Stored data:
*-*-*

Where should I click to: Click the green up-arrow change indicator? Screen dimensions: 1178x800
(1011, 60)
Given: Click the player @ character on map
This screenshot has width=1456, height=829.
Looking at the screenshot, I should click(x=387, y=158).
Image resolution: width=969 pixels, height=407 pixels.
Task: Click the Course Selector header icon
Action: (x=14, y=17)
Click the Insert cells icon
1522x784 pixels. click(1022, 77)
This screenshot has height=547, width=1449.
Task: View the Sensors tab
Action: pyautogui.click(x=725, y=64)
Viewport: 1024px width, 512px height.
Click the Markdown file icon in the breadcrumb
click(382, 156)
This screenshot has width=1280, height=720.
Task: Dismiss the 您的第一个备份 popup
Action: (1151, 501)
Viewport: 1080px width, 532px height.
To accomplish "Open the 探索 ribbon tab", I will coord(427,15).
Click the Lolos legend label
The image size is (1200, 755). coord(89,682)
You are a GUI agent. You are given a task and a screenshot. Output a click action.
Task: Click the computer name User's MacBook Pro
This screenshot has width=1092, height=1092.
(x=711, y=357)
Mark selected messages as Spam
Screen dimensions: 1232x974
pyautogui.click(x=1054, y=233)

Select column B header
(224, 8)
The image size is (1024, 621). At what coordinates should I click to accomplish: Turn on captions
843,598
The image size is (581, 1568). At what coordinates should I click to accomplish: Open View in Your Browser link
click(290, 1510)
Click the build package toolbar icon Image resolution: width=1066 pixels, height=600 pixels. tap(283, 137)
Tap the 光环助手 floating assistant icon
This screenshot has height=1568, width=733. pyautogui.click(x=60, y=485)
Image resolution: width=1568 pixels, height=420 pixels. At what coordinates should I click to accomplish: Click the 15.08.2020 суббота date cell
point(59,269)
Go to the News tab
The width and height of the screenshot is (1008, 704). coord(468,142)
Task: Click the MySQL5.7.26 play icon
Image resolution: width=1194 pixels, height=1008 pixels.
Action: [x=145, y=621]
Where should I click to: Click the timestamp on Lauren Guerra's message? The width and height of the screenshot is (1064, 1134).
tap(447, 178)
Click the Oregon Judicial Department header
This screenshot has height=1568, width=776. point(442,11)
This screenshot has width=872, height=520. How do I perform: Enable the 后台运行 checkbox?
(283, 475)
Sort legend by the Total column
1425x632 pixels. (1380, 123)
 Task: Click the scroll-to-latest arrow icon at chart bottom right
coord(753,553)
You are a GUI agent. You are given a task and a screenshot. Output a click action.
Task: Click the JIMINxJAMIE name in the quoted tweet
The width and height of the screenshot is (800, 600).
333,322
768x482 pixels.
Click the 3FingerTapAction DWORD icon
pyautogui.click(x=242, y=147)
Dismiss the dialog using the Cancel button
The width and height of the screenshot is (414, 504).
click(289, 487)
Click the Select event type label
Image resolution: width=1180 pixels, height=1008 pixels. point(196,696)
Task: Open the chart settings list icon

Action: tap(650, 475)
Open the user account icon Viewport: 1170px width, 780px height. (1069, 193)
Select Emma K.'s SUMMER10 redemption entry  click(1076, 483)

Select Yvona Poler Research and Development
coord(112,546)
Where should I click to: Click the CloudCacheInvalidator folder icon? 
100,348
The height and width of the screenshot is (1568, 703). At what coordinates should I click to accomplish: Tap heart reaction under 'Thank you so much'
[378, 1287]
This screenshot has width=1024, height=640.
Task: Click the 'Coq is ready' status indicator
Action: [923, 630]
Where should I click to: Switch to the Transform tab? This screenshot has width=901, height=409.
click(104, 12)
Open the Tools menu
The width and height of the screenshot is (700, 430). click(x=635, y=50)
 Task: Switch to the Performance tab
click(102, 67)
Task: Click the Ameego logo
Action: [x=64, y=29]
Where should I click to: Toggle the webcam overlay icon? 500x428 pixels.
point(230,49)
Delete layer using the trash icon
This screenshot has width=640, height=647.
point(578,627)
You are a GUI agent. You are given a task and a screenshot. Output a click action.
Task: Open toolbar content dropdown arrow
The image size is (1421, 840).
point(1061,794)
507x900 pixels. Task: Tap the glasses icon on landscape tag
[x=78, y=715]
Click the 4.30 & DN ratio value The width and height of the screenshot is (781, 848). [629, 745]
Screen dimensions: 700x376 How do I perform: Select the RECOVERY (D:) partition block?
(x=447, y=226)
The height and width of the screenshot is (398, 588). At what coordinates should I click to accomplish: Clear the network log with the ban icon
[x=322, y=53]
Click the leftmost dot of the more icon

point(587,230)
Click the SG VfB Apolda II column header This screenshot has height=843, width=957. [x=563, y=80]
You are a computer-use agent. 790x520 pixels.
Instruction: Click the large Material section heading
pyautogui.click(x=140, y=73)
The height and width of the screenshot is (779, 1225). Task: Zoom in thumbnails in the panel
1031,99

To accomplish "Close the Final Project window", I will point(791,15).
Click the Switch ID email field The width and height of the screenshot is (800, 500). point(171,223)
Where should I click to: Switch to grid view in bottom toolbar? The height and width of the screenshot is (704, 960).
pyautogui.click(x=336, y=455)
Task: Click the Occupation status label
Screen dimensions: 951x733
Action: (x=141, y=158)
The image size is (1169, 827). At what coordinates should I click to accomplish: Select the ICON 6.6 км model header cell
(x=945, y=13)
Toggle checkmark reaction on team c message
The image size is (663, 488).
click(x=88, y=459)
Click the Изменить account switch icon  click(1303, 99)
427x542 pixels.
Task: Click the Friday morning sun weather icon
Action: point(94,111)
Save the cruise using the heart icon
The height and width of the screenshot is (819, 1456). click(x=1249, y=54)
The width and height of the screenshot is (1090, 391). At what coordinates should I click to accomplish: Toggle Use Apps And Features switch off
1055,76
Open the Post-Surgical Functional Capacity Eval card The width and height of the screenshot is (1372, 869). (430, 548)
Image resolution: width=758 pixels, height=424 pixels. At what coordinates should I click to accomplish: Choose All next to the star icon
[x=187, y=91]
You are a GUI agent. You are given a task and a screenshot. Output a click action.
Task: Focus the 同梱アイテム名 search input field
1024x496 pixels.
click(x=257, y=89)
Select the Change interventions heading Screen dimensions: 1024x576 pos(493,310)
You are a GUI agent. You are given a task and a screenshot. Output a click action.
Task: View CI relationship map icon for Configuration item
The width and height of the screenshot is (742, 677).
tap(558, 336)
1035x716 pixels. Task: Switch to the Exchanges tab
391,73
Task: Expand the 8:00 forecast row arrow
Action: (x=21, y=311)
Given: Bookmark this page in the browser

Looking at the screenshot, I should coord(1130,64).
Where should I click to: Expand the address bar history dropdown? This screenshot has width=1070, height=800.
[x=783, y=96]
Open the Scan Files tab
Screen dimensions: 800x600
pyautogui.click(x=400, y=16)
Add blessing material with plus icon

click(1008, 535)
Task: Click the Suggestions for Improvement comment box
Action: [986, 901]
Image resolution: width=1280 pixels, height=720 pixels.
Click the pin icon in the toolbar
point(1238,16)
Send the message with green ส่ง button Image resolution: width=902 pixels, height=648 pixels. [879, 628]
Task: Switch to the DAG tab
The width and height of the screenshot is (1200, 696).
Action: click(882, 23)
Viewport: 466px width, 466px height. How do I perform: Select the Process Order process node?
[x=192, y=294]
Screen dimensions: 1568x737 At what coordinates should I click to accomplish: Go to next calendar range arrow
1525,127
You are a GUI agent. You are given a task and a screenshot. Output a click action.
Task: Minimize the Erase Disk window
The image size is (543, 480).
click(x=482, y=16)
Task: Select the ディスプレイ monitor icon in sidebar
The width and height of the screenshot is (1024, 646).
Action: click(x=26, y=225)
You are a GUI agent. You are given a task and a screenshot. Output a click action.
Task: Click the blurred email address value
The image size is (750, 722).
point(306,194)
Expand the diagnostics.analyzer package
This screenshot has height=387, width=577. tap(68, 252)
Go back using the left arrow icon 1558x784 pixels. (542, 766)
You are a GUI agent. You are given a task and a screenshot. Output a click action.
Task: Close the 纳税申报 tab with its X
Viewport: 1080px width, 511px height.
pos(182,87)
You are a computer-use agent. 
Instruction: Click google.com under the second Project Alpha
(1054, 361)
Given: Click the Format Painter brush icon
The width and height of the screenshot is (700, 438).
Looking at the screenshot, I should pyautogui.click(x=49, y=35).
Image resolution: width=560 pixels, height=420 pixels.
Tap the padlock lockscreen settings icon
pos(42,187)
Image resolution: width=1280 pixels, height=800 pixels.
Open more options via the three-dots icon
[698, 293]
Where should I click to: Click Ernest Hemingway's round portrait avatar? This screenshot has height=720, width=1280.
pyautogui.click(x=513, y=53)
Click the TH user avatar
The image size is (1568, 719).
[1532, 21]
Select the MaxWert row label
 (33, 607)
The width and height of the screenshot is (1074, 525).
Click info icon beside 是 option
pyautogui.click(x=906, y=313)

*-*-*

» ABOUT THIS EXERCISE: Look through the data and show every line containing "computer".

» SOLUTION FOR THIS EXERCISE:
Task: Click the computer name User's MacBook Pro
You are a computer-use agent. 790x520 pixels.
You are a computer-use agent. 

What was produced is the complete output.